De fait, l’histoire regorge d’anecdotes d’alcôves. César collectionnait les aventures, Napoléon ne pouvait pas passer une nuit seul, Henri IV comptait quelque 70 maîtresses. Sans parler des conquêtes de Louis XIV, ou de la vie amoureuse des présidents français Valéry Giscard d’Estaing, Jacques Chirac, François Mitterrand…

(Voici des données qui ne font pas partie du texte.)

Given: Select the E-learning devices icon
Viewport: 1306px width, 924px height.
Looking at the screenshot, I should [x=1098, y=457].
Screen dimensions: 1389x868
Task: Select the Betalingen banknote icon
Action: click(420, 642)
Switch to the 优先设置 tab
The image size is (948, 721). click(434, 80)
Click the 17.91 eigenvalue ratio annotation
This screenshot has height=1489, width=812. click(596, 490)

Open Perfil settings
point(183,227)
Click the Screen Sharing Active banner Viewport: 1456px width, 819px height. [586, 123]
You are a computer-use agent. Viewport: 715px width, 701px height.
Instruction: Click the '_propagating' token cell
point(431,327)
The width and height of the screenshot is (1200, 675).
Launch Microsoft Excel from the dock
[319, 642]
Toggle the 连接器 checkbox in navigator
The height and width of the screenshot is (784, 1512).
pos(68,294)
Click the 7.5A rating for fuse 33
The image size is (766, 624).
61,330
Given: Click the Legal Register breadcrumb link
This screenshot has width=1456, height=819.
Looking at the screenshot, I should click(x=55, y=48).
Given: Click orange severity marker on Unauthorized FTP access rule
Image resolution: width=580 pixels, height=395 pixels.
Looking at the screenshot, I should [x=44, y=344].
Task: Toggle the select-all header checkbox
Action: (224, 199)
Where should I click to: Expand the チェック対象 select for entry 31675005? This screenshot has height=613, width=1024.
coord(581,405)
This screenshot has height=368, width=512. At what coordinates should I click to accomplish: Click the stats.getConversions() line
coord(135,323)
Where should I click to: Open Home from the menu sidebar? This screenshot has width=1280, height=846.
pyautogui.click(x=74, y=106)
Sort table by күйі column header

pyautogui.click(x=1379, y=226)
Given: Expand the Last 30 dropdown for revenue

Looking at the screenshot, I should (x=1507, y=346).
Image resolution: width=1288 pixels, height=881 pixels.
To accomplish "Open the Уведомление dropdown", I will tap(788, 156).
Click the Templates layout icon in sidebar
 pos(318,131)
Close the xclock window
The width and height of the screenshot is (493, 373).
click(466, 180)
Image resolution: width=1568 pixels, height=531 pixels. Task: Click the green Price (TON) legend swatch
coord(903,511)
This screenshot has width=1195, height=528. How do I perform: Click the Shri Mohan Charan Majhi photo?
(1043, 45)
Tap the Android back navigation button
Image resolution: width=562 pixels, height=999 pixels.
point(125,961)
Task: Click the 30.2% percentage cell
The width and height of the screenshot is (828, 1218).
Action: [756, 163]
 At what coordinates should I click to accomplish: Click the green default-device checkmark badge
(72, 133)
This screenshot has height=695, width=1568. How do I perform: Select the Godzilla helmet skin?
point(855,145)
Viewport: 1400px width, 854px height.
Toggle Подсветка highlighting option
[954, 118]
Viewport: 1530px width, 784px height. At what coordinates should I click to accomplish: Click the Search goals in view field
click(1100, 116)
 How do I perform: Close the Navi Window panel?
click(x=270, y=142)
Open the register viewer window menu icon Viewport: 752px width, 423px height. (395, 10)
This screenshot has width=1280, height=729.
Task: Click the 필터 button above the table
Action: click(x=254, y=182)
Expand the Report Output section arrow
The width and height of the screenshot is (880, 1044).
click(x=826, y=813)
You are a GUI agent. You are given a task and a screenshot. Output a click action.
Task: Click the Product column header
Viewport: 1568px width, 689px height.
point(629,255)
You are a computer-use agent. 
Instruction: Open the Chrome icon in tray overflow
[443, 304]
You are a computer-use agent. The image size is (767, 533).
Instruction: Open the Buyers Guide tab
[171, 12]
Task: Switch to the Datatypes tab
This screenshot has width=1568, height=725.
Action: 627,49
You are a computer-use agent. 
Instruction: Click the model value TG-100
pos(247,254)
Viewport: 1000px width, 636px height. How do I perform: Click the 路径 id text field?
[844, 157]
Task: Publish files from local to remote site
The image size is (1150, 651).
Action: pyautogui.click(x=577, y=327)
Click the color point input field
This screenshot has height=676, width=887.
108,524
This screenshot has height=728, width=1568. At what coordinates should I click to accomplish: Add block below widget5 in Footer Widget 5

Longtemps, John Fitzgerald Kennedy a été présenté comme un président américain au charisme fou avant que ne soit révélée sa sexualité obsessionnelle. L’Italien Silvio Berlusconi, lui, n’a pas craint de vanter sa virilité en faisant étalage de ses conquêtes, avec quelques épisodes peu glorieux. Condamné à sept ans de prison pour incitation à la prostitution de mineur et abus de pouvoir, il a été acquitté en appel.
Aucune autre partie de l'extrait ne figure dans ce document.